Have another question for you today:
A course has seven elective topics, and students must complete exactly three of them in order to pass the course. If 200 students passed the course, show that at least 6 of them must have completed the same electives as each other.
Now I know this is related to counting and the pigeonhole principle, and there are a couple of other related questions already asked but I couldn't apply them to my quuestion.
I know that the (informal) pigeonhole principle states that if you have $n$ boxes, and you have more than $n$ pigeons to distribute between those boxes, then at least one of the boxes will contain more than one pigeons, but I'm not sure what my boxes and what my pigeons are in this problem
Instead of thinking about pigeons to be put into boxes, you could approach this the way Edsger Dijkstra does in http://www.cs.utexas.edu/users/EWD/transcriptions/EWD10xx/EWD1094.html
Specifically, he restates the principle this way
This is a simple generalization of the familiar principle.

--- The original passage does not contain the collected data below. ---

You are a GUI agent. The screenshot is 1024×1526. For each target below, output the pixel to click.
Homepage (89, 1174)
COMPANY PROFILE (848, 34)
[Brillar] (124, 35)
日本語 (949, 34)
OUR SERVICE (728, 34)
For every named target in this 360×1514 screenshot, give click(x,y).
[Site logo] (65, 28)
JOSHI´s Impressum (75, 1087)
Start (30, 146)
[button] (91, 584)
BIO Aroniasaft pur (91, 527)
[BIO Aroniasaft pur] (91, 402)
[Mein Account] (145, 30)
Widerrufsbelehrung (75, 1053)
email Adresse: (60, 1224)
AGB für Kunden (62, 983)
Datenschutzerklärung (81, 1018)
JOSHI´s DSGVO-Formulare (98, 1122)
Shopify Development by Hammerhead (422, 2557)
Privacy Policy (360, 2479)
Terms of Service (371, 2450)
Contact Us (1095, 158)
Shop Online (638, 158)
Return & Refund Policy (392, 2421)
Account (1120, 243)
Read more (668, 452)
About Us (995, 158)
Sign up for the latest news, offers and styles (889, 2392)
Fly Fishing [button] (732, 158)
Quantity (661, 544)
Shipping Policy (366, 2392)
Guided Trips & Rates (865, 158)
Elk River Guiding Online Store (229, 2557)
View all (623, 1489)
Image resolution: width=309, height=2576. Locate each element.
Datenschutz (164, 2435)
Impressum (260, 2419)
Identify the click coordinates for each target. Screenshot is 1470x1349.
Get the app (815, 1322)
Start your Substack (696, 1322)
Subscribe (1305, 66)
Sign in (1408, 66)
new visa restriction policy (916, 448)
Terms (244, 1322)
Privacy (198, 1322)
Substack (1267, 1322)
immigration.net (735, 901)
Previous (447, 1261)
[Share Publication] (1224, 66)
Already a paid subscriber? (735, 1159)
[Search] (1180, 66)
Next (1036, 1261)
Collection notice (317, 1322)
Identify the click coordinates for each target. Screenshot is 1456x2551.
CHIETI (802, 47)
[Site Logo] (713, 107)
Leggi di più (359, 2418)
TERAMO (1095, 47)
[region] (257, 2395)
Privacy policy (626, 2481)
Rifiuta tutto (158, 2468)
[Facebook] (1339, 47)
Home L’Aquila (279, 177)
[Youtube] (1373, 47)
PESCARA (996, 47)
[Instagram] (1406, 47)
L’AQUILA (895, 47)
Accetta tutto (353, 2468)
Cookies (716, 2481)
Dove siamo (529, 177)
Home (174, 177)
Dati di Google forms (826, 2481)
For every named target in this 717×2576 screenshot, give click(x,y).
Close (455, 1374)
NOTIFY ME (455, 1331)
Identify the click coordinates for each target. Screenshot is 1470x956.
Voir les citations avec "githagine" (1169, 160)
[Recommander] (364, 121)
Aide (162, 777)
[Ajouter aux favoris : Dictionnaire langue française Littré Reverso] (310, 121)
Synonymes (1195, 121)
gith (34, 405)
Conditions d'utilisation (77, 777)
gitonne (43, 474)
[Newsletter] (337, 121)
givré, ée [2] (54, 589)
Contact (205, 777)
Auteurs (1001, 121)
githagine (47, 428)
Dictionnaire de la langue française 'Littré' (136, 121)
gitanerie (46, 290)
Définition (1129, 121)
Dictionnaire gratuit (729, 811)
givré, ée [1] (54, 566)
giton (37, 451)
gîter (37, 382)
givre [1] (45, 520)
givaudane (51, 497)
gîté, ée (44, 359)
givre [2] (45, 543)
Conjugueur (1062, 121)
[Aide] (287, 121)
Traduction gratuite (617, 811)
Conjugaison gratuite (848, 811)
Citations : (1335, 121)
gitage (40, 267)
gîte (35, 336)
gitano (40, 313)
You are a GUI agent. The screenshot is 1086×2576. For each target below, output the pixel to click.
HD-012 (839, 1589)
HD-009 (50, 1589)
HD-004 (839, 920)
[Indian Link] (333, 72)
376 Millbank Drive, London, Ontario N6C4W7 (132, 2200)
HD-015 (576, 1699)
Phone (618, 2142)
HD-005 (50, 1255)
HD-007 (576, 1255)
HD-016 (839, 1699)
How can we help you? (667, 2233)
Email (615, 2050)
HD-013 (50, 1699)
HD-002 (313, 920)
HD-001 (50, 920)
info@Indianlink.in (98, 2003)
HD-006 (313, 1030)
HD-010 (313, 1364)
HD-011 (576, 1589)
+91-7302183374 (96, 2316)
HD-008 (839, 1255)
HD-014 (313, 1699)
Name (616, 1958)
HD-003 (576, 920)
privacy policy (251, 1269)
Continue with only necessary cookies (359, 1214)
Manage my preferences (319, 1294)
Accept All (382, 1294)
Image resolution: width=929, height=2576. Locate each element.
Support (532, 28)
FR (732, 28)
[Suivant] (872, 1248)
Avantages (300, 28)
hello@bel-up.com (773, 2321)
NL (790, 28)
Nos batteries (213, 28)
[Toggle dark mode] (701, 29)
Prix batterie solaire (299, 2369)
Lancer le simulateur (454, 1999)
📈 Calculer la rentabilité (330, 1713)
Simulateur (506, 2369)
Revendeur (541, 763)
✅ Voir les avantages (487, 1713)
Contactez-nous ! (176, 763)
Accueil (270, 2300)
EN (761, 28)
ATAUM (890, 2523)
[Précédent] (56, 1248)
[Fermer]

In your case, let the bags be the number of possible selections of 3 electives out of 7 = $\binom{7}{3}$ =35.
Each bag is going to get a certain number of students. The number of students is always an integer $\geq 0$.
The average is 200/35 = 5.72 students per bag on average. The maximum out of the set of 35 bags must be greater than this average, i.e., at least 6 of the students must have completed the same set of 3 electives.